General sales conditions Dolphin Metal Separation B.V. (version 2023)

Article 1. Definitions


In these General Conditions of Sale (hereinafter also referred to as 'Conditions of Sale') the following definitions apply:
Dolphin: Dolphin Metal Separation B.V. (including its personnel as well as third parties engaged by Dolphin);
Metal/Metals: all ferrous and non-ferrous streams separated by Dolphin, including but not limited to aluminum, stainless steel, copper, brass, coins, gold and silver;
Agreement: the quotation or order confirmation from Dolphin to the Other Party and/or (oral or written) agreements between Dolphin and the Other Party to which these Conditions of Sale apply;
The Other Party: natural or legal person who concludes an Agreement with Dolphin or requests a quotation for that purpose.
Written: in writing or by electronic means;
Work: the delivery of Metals by Dolphin.


Article 2. Application


2.1. All Agreements with or from Dolphin and all Work performed by Dolphin are subject to the Conditions of Sale.
2.2. Departures from these Conditions of Sale can only be made if the Parties have expressly agreed to this in writing.
2.3. The applicability of any general terms used by the Other Party, under whatever name, is hereby expressly excluded.
2.4. Dolphin reserves the right to unilaterally amend these Conditions of Sale for technically necessary reasons or pursuant to laws and regulations.


Article 3. Establishment


3.1. Quotations, tenders, prices quotes, requests in any form whatsoever from Dolphin are entirely without obligation, unless expressly stated otherwise.
3.2. An Agreement shall only be formed by an Agreement drawn up in writing by Dolphin or after Dolphin has actually commenced the Work. Any deviating or supplementary stipulations proposed by the Other Party shall not apply prior to or after the Agreement unless they have been expressly accepted by Dolphin in writing.
3.3. For Work for which according to their nature and scope no quotation or order confirmation is sent, the invoice shall also be regarded as an order confirmation, which shall also be deemed to accurately and fully reflect the Agreement or Order.
3.4. Every Agreement is entered into by Dolphin subject to the suspensive condition that the Other Party - at the sole discretion of Dolphin - appears to be sufficiently creditworthy for performance of the Agreement.
3.5. Customer with whom one has contracted once under the Conditions of Sale agrees to the applicability of the Conditions of Sale to subsequent agreements with Dolphin.

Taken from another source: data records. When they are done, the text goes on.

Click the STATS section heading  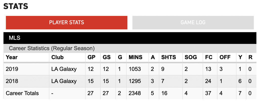pos(16,6)
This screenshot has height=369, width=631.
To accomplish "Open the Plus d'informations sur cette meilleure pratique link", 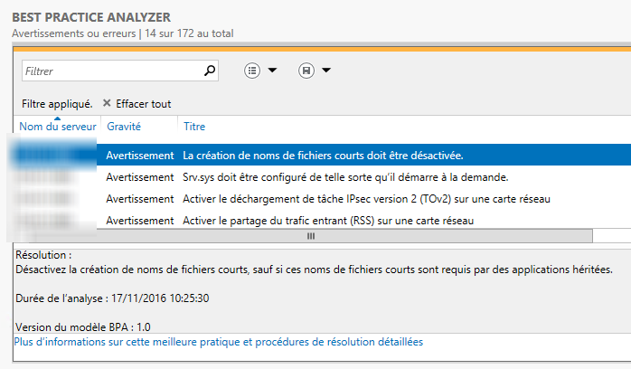I will point(218,342).
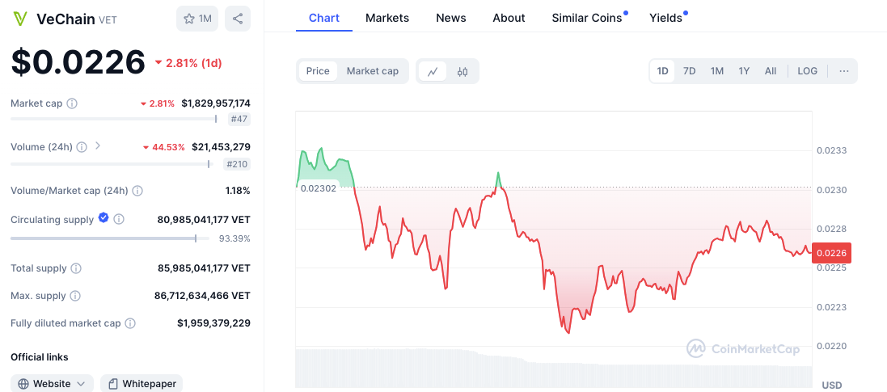Click the circulating supply progress bar
This screenshot has width=887, height=392.
[x=103, y=238]
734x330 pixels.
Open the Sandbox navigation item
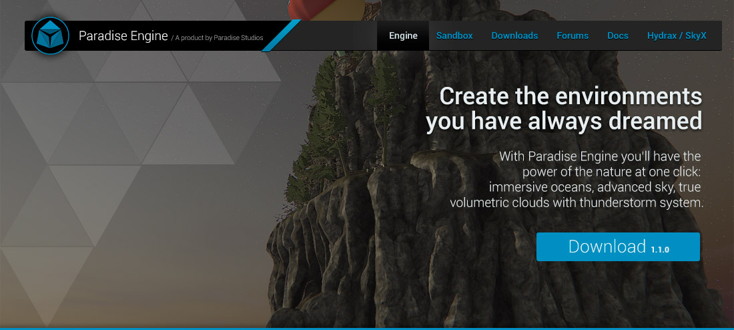click(x=454, y=35)
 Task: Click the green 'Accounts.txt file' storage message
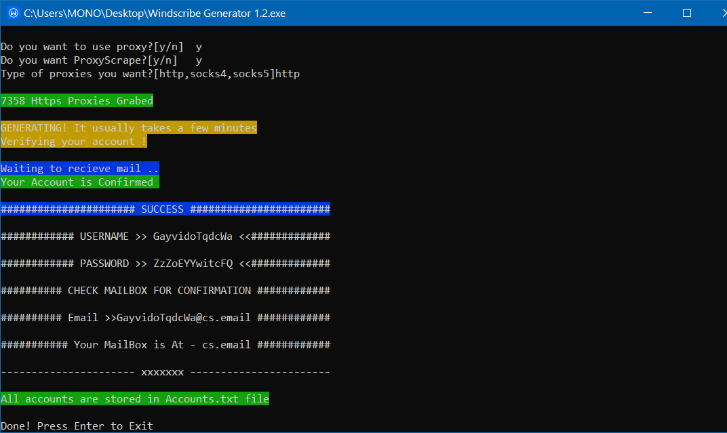tap(134, 399)
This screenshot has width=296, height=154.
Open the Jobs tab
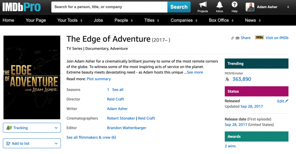pos(98,20)
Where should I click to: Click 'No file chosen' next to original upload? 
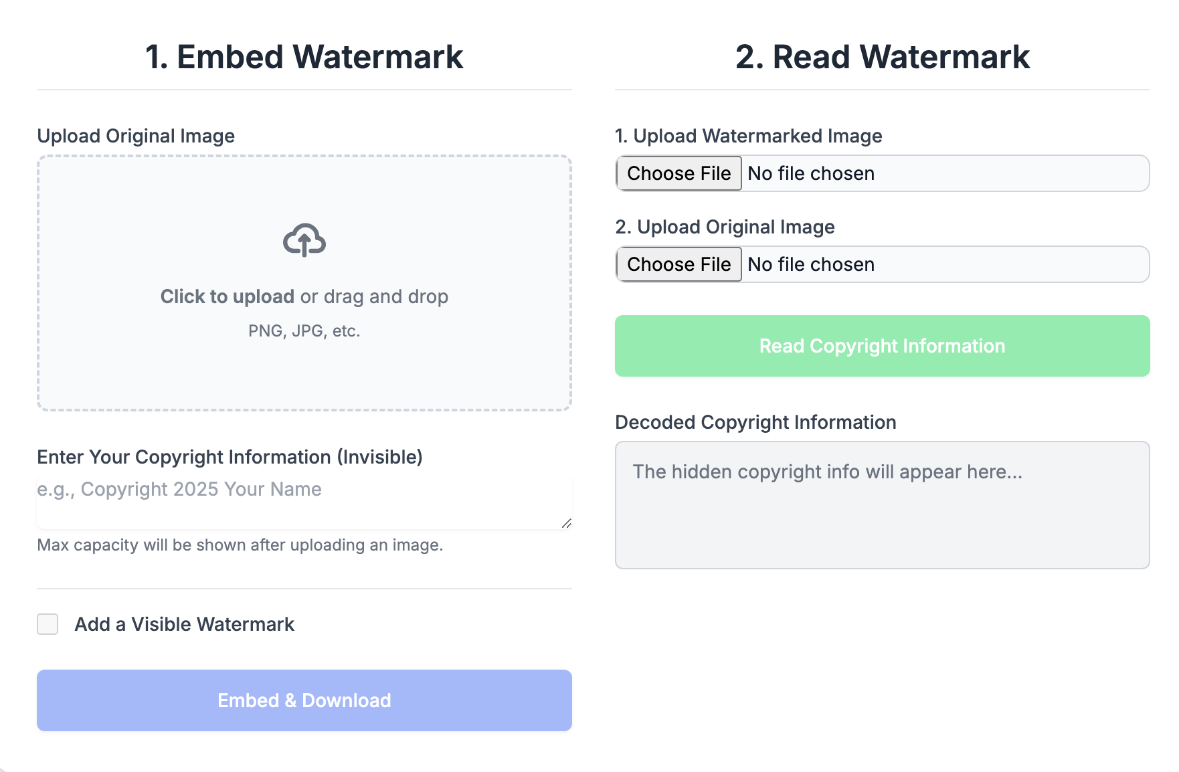click(811, 264)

Article 4. Execution and delivery


4.1. Dolphin delivers Metals to the Other Party. Exactly which Metals will be delivered, the Parties shall agree separately in an Agreement. The Other Party is aware that Dolphin separates the Metals from Material.
4.2. The Other Party is aware that the Metals are derived from Material and that Dolphin can never provide 100% accurate separation. Dolphin always endeavors to achieve the highest quality and purity per Metal, but cannot exclude fluctuations. Dolphin is not responsible for any unintentionally added substances or hazardous substances that may turn out to be present in the delivery of Metals.
4.3. Dolphin's failure to perform the Work on the agreed day(s) does not give the Other Party an immediate right to compensation. The Other Party shall at all times first send Dolphin a notice of default with a reasonable deadline for performance.
4.4. Dolphin is authorized to use third parties in the performance of the Agreement.
4.5. Dolphin has the right to perform the Work as it sees fit whether or not by engaging third parties.
4.6. No Work shall be performed during official Dutch holidays unless otherwise agreed in writing.
4.7. Unless otherwise agreed, transport of the Metals shall be undertaken by the Buyer. Delivery takes place at the moment that Dolphin makes the Metals available to The Other Party ex works (EXW, Incoterms 2020). Transport shall be by axle.
4.8. If it has been agreed that Dolphin delivers Metals to the Other Party (at an agreed location), the Other Party is obliged to have the location in question accessible and free of obstacles on the day of commencement of the Work by Dolphin. If the above has not been met, Dolphin shall be entitled not to perform the Work in question, whereby the obligation to pay the Other Party for the costs then incurred and to be incurred by Dolphin shall continue to exist.
4.9. If applicable, the Other Party is obliged to provide Dolphin with the necessary information regarding regulations and instructions to be observed on site in good time, but in any case 5 working days prior to the commencement of the performance of the Work, and to inform Dolphin of governmental or non-governmental regulations.
4.10. The agreed delivery times and dates are not final for Dolphin. Exceeding a delivery date does not entitle the Other Party to compensation.
4.11. The parties assume the weight of the Metal as weighed by Dolphin on delivery using its calibrated weighbridge.


Article 5. Quality


5.1 The parties shall agree the quality to be delivered in the Agreement.
5.2. The Other Party fully indemnifies Dolphin in respect of quality against claims from third parties.
5.3. After delivery of the Metals by Dolphin to the Other Party, an inspection shall be performed by the Other Party. If the Metals do not meet the agreed quality, the Other Party shall inform Dolphin hereof within 48 hours of delivery. The Metal shall then, at Dolphin's discretion, either be returned at Dolphin's expense or a new price shall be agreed. It is up to the Other Party to keep the Metals delivered separate from other substances.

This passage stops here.